Texto de origem >>
* * * *
Por um lado, era preciso unir o bem dos fiéis de qualquer idade e cultura e o
seu direito a uma participação consciente e ativa nas celebrações litúrgicas com
a unidade substancial do Rito Romano; por outro, as mesmas línguas vulgares
muitas vezes só de maneira progressiva teriam podido tornar-se línguas
litúrgicas, esplendorosas não diversamente do latim litúrgico por elegância de
estilo e pela gravidade dos conceitos a fim de alimentar a fé.
Era isto que
visavam algumas Leis litúrgicas, Instruções, Cartas circulares, indicações e
confirmações dos livros nas línguas vernáculas emanadas pela Sé Apostólica já
na época do Concílio, e isto tanto antes como depois das leis estabelecidas no
Código de Direito Canónico. Os critérios indicados foram e permanecem em linha
geral úteis e, na medida do possível, deverão ser seguidos pelas Comissões
litúrgicas como instrumentos adequados a fim de que, na grande variedade de
línguas, a comunidade litúrgica possa alcançar um estilo expressivo adequado e
congruente com cada uma das partes, mantendo a integridade e a fidelidade
cuidadosa, sobretudo na tradução de alguns textos de maior importância em cada
livro litúrgico.
O texto litúrgico,
enquanto sinal ritual, é meio de comunicação oral. Mas para os crentes que
celebram os ritos sagrados, também a palavra é um mistério: com efeito, quando
são proferidas as palavras, em particular quando se lê a Sagrada Escritura,
Deus fala aos homens, o próprio Cristo no Evangelho fala ao seu povo que, por
si ou através do celebrante, com a oração responde ao Senhor no Espírito Santo.
A finalidade das
traduções dos textos legislativos e dos textos bíblicos, para a liturgia da
palavra, é anunciar aos fiéis a palavra de salvação em obediência à fé e
exprimir a oração da Igreja ao Senhor. Com este objetivo é preciso comunicar
fielmente a um determinado povo, através da sua língua, o que a Igreja
pretendeu comunicar a outro por meio da língua latina. Mesmo se a fidelidade
nem sempre pode ser julgada por simples palavras mas no contexto de toda a ação
da comunicação e segundo o próprio género literário, contudo alguns termos
peculiares devem ser considerados também no contexto da íntegra fé católica, dado
que cada tradução dos textos litúrgicos deve ser congruente com a sã doutrina.
* * * *
Dados fornecidos >>
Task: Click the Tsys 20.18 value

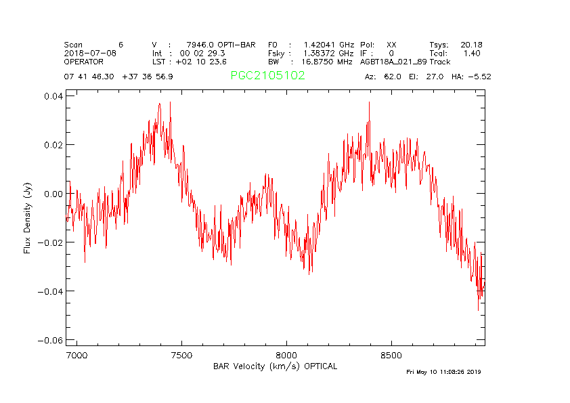Action: point(456,44)
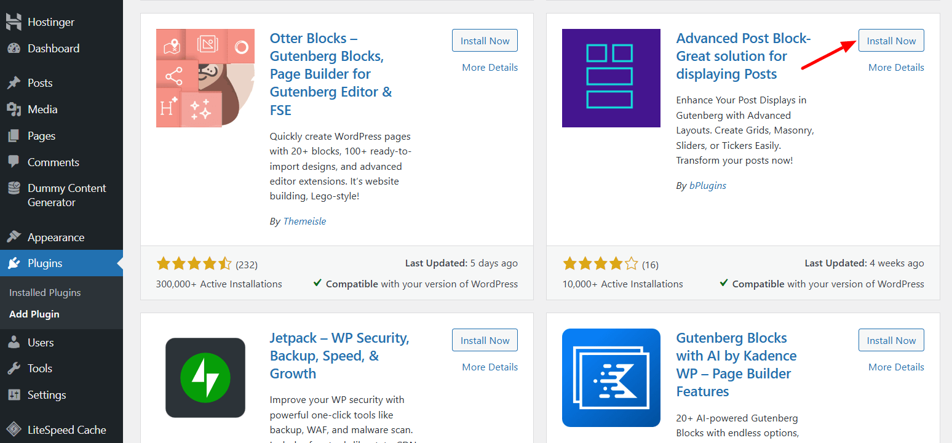This screenshot has width=952, height=443.
Task: Open the Dummy Content Generator icon
Action: coord(14,188)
* * * *
Detalhes da tarefa >> Resuma o texto de origem, sobre a tradução dos textos litúrgicos, em três frases.

Resultado >> Era preciso conciliar o direito dos fiéis a uma participação consciente e ativa nas celebrações com a unidade substancial do Rito Romano, e as línguas vulgares muitas vezes só progressivamente poderiam tornar-se línguas litúrgicas. A isso visavam leis, instruções e outros documentos da Sé Apostólica, cujos critérios permanecem em geral úteis e devem ser seguidos pelas Comissões litúrgicas. As traduções têm por finalidade anunciar aos fiéis a palavra de salvação e exprimir a oração da Igreja, comunicando fielmente a cada povo, na sua língua, o que a Igreja quis comunicar em latim, de modo congruente com a sã doutrina.